··· Texte extrait ···

Quant aux arguments économiques, ils semblent empreints d’une pertinence forte et le risque de voir s’évader bon nombre des opérateurs serait sans doute élevé dès lors que, comme le précise le conseiller du CSA Emmanuel Glaba, « aujourd’hui, les plates-formes de SMAD ne sont pas économiquement viables. Elles sont toutes déficitaires et seulement trois d’entre elles, Orange, SFR et Canal Play, dépassent les 10 millions d’euros de chiffre d’affaires. Elles ne pourront pas se développer et se battre à armes égales face à iTunes, Google voire Hulu tout en ayant des obligations trop lourdes à respecter. Déjà iTunes d’Apple est installé au Luxembourg. En raison du différentiel de TVA, il peut vendre des films 20% moins cher qu’une plate-forme française ».
Dans ces conditions, quel parti prendra le Ministre Frédéric Mitterrand ? Sans doute reverra-t-il sa copie, analysant à juste titre que le fait qu’une institution qui à travers sa composition est inexorablement – bien que implicitement – orientée du côté de la couleur politique de la majorité en place s’oppose à un texte émanent de l‘exécutif ne peut que signifier qu’il dépasse les limites du raisonnable et risque davantage de porter préjudices aux uns que venir au soutien des autres.

··· Données fournies ···

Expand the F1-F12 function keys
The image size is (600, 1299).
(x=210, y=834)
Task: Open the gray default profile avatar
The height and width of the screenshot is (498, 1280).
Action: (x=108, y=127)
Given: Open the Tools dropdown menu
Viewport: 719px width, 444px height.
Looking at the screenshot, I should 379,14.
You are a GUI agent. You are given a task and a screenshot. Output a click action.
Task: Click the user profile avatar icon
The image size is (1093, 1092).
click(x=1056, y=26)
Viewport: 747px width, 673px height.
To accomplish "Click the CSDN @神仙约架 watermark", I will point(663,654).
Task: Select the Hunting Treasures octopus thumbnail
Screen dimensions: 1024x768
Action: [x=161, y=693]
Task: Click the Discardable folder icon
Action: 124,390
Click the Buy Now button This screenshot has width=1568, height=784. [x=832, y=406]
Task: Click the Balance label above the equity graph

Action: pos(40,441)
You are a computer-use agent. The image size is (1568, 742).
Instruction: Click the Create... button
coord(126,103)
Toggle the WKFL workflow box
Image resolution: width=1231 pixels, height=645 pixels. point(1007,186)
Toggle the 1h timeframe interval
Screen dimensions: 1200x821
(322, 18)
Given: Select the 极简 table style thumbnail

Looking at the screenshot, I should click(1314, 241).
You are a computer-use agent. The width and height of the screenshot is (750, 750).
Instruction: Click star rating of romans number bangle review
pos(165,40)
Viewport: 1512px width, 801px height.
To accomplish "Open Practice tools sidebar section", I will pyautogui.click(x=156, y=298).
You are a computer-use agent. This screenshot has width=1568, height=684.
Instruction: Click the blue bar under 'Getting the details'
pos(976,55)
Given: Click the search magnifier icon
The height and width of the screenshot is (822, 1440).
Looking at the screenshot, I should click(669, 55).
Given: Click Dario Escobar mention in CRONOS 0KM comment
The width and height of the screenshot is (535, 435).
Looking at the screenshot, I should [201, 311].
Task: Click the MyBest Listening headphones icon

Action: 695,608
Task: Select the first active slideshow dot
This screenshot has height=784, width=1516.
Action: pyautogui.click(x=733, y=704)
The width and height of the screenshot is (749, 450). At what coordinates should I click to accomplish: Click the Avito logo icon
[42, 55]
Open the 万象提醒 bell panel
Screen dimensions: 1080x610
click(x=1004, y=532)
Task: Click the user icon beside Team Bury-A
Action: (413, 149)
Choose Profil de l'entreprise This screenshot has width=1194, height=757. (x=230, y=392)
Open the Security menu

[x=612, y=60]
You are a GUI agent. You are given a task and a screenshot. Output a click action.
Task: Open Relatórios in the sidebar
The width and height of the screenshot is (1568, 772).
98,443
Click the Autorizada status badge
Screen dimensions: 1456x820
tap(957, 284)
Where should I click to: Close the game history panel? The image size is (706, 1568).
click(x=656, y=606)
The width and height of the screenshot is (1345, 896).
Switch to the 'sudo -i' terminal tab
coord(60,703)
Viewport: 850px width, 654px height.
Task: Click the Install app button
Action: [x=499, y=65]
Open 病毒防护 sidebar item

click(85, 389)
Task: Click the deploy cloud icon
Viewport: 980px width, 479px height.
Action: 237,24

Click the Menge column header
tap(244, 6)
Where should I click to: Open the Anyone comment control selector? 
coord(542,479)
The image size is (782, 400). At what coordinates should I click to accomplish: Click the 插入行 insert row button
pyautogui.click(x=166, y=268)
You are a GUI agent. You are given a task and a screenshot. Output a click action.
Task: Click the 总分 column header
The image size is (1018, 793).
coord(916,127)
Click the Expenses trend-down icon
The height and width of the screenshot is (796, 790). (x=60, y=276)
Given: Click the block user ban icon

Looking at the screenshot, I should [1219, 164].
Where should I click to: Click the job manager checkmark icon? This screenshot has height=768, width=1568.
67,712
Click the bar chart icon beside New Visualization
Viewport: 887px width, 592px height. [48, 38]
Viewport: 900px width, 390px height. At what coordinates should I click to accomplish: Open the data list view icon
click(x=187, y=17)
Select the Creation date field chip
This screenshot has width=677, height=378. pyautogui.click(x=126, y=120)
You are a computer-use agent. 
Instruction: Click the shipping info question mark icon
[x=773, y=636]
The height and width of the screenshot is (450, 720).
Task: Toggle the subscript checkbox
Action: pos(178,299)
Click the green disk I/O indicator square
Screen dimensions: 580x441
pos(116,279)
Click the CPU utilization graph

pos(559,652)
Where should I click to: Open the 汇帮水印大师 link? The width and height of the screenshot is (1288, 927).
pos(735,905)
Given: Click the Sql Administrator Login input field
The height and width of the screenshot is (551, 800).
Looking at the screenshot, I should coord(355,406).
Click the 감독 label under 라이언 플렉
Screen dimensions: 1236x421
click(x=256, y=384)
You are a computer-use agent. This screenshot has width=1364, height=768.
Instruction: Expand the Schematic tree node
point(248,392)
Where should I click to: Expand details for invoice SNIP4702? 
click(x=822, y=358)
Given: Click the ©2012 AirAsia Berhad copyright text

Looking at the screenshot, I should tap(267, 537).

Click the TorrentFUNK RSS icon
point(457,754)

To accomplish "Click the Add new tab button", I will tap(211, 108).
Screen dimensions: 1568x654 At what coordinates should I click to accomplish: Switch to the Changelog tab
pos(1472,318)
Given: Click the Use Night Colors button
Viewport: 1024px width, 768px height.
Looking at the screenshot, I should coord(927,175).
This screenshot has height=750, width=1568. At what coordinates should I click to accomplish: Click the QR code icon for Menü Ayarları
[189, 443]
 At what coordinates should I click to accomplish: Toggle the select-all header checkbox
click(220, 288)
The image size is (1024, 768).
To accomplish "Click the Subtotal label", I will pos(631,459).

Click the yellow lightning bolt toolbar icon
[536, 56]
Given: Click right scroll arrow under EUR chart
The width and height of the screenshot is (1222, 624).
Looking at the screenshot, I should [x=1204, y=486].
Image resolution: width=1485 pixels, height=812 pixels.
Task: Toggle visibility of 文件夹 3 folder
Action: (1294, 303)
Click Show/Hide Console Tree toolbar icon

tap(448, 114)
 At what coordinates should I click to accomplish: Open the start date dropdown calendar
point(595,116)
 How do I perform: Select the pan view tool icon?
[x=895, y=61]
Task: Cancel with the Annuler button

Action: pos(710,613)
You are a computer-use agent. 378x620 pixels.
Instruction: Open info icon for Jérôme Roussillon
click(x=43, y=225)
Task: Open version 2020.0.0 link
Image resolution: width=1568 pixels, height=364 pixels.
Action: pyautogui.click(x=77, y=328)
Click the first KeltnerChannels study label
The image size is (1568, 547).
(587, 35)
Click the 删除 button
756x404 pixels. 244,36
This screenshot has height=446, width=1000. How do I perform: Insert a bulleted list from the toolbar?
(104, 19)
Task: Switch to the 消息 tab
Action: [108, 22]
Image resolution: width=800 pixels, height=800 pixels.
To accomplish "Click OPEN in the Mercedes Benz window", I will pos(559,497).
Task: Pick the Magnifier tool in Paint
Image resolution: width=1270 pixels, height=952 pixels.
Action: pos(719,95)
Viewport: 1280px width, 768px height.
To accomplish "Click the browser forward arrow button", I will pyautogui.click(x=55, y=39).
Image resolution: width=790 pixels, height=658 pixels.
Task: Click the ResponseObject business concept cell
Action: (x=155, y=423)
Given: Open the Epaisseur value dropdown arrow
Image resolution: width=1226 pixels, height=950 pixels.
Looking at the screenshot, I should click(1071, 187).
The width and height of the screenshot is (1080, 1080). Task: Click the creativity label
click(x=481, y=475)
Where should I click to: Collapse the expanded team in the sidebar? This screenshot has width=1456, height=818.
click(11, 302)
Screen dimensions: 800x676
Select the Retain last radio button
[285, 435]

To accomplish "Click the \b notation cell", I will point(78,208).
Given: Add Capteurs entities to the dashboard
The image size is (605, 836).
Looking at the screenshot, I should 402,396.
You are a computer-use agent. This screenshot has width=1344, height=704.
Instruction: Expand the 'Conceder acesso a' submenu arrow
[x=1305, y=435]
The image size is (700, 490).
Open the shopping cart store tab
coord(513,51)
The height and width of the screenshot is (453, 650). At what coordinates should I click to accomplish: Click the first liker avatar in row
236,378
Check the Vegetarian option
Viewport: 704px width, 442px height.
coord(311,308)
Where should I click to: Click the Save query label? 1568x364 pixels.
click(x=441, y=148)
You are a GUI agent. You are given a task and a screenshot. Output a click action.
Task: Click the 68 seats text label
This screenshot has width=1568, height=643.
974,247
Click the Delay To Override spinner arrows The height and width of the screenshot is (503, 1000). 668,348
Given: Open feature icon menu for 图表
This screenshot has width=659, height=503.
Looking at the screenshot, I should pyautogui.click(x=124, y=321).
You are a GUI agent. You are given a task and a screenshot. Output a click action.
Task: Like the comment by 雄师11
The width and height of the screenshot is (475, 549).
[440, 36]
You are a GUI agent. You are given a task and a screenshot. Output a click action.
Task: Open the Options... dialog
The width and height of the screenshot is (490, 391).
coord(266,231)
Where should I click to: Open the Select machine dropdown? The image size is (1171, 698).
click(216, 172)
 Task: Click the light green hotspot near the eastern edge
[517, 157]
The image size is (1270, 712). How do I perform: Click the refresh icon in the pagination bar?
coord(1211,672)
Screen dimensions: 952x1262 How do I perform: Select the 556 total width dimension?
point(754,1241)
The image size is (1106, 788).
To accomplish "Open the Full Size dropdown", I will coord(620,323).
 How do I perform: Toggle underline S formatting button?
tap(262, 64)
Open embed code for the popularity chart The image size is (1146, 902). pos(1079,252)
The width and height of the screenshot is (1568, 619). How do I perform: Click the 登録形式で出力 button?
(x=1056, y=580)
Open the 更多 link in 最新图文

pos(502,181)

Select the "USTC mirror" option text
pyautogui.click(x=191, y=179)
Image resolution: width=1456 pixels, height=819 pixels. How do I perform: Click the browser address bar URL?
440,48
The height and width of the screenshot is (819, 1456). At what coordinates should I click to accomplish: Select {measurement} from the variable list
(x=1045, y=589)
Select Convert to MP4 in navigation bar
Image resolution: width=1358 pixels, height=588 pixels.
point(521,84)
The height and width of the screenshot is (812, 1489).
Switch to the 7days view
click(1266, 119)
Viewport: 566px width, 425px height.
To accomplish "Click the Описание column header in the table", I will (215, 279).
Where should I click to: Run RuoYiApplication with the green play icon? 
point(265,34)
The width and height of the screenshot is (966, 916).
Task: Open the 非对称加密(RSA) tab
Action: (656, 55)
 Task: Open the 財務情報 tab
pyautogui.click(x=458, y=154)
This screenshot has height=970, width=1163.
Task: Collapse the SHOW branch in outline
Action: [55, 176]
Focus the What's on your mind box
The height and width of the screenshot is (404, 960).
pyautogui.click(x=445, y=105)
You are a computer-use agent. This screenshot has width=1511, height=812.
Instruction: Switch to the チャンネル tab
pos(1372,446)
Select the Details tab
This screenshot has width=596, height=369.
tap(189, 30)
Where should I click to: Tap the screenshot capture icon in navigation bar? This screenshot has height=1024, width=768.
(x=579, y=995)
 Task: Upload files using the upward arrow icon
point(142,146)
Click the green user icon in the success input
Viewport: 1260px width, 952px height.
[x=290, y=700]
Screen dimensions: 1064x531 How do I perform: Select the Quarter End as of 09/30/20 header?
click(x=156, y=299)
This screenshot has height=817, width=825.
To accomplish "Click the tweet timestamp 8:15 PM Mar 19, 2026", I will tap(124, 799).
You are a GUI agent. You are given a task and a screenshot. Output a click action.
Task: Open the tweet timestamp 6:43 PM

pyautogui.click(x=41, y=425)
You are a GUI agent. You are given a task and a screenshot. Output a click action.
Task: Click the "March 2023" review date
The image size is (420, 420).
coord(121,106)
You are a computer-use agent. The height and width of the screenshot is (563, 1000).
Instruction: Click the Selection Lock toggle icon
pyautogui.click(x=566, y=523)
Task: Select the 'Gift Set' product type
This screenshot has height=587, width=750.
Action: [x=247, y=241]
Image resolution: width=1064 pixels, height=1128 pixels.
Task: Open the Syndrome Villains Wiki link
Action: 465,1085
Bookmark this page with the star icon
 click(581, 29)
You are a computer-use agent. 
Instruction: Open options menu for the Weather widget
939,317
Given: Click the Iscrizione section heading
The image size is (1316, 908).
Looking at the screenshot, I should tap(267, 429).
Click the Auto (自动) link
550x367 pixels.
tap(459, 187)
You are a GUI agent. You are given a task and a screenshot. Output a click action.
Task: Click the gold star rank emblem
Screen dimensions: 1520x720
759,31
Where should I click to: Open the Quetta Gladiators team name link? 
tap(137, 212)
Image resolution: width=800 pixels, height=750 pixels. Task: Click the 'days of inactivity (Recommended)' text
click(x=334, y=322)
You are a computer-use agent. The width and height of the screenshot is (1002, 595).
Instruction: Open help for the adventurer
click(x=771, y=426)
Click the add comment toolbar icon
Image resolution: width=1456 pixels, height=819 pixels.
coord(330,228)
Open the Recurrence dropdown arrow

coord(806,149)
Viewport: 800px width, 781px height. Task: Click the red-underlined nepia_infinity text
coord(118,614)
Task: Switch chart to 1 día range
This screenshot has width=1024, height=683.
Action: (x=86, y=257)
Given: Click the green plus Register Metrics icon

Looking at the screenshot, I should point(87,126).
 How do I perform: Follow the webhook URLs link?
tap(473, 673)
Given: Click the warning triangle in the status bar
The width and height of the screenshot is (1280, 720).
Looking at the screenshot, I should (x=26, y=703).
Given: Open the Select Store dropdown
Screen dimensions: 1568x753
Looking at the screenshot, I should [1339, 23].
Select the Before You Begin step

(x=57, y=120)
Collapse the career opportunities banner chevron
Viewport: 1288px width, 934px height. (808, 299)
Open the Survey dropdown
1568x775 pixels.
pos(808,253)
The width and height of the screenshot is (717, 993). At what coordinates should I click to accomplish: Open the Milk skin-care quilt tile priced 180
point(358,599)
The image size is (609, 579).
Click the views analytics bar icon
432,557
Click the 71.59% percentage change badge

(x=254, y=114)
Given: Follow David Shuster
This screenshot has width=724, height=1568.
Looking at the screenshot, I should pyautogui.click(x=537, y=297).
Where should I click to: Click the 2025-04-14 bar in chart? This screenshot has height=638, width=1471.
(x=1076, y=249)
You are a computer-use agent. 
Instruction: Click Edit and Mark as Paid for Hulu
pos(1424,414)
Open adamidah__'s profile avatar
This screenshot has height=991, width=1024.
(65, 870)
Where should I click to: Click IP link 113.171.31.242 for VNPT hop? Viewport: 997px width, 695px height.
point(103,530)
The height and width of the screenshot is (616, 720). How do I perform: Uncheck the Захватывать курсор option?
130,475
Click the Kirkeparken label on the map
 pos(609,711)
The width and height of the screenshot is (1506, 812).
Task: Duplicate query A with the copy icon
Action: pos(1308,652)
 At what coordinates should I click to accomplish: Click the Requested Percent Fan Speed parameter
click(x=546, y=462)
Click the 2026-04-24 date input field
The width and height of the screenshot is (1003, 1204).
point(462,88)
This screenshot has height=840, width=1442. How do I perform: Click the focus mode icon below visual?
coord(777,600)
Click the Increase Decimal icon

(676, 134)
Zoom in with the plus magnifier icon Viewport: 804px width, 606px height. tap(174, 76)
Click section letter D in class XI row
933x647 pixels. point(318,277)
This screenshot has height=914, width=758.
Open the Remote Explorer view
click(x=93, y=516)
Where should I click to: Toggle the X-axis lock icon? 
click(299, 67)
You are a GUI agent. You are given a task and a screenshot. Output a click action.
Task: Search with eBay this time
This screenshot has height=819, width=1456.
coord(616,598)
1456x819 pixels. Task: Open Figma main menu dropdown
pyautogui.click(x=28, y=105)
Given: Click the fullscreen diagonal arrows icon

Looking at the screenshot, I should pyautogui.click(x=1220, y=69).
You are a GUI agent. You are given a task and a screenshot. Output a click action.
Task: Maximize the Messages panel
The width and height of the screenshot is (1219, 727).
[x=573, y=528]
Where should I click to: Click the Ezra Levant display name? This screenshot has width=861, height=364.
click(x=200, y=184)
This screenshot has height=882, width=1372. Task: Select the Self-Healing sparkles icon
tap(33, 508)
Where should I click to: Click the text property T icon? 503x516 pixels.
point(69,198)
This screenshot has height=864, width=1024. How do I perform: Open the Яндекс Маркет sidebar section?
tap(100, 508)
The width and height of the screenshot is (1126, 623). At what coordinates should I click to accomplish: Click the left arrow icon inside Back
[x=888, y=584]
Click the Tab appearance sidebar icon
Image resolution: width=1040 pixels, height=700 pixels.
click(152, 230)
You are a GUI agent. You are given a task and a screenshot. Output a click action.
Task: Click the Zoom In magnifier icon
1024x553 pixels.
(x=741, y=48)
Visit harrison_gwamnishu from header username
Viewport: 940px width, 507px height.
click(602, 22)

···

** Travail à faire **
a: Répondez aux questions suivantes à partir du texte extrait :
(i) Selon Emmanuel Glaba, combien de plates-formes de SMAD dépassent les 10 millions d'euros de chiffre d'affaires, et lesquelles ?
(ii) Dans quel pays iTunes d'Apple est-il installé ?
(iii) Quel ministre est nommé dans le paragraphe qui commence par « Dans ces conditions » ?
b: Présentez sous forme de liste le paragraphe du texte extrait qui commence par « Quant aux arguments économiques », en gardant ses faits principaux.

** Réponses par exercice **
a:
(i) Trois : Orange, SFR et Canal Play.
(ii) Au Luxembourg.
(iii) Frédéric Mitterrand.

b:
- Les arguments économiques semblent très pertinents, et le risque de voir partir de nombreux opérateurs serait sans doute élevé.
- D'après Emmanuel Glaba, conseiller du CSA, les plates-formes de SMAD ne sont pas économiquement viables et sont toutes déficitaires.
- Seules trois d'entre elles, Orange, SFR et Canal Play, dépassent les 10 millions d'euros de chiffre d'affaires.
- Avec des obligations trop lourdes, elles ne pourront ni se développer ni lutter à armes égales face à iTunes, Google, voire Hulu.
- Installé au Luxembourg, iTunes d'Apple peut vendre des films 20 % moins cher qu'une plate-forme française en raison du différentiel de TVA.